139 postes supprimés à Lannion, dont la moitié en R & D: hier, le contour du nouveau plan social a ravivé les craintes au sujet de l'avenir du site trégorrois. L'appel à la mobilisation de tout un territoire est lancé.
11h15, hier matin, sur le plateau télécom lannionnais. Devant l'entrée principale du site Alcatel-Lucent, transformée en paisible barricade depuis 6h du matin, la
moitié des 861 salariés se serrent les coudes autour d'un brasero de palettes. Le contour du plan social, site par site, doit tomber d'un instant à l'autre. Café, crêpes, bavardages... Chacun
trompe la tension comme il peut. Au nom de l'intersyndicale, Claude Guennoc (CFDT) se saisit tout à coup du micro. Il vient d'avoir des nouvelles de Vélizy où se tient le comité central
d'établissement. Les Goristes, dans la sono gouailleuse, la mettent aussitôt en veilleuse. Le verdict tombe.
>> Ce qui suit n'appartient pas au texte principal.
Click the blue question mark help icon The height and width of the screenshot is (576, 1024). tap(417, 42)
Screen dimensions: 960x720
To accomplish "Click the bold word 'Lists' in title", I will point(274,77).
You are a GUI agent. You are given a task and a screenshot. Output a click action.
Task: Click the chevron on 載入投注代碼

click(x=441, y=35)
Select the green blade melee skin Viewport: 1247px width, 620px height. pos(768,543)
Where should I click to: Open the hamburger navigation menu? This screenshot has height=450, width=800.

Cinglant. «139 postes à Lannion sur un total de 861, soit 16% des effectifs». Les
chiffres résonnent dans les têtes. Treize suppressions aux ressources humaines, onze pour le pôle financier, 50 au service cli-ent... 65 pour la recherche et développement: l'annonce jette un
sérieux froid.
Frappé au coeur
«La R & D est touchée alors qu'en juillet la direction avait assuré qu'elle ne le serait pas. Notre force d'innovation est menacée et cela compromet l'avenir des
salariés en France et en Europe.» Dans les rangs des grévistes, on accuse le coup. «La R & D, c'est notre noyau dur, notre coeur de métier», résume un salarié incrédule face à la stratégie de
la direction.
«Inacceptable»
Au micro, Claude Guennoc exhorte les troupes à se rebeller: «Tous les salariés sont mobilisés contre ce plan inacceptable». Saluant d'anciens collègues, Joël Le
Jeune, président de Lannion-Trégor Agglomération et retraité d'Alcatel, ne mâche pas davantage ses mots. «Si Alcatel faiblit et disparaît, ce sera une catastrophe pour le Trégor. Ce qui se passe
en ce moment est le résultat d'une politique reposant sur des choix industriels inacceptables. Nous ne pouvons accepter la mort lente d'Alcatel», tance l'élu qui, avec la Région, le Conseil
général des Côtes-d'Armor et la députée PS Corinne Erhel, appelle lui aussi à la mobilisation générale. Au premier rang, les salariés de l'aéroport acquiescent. Solidaires du mouvement, ils
craignent que le déclin d'Alcatel-Lucent - deuxième plus gros client industriel de la piste- n'entraîne d'autres dans la chute. Tous concernés? Forgés par une histoire sociale dense, ces 30
dernières années, les syndicats préparent les salariés à monter à Paris le 6décembre. «Un autre jeudi noir» qu'ils entendent marquer d'une pierre blanche.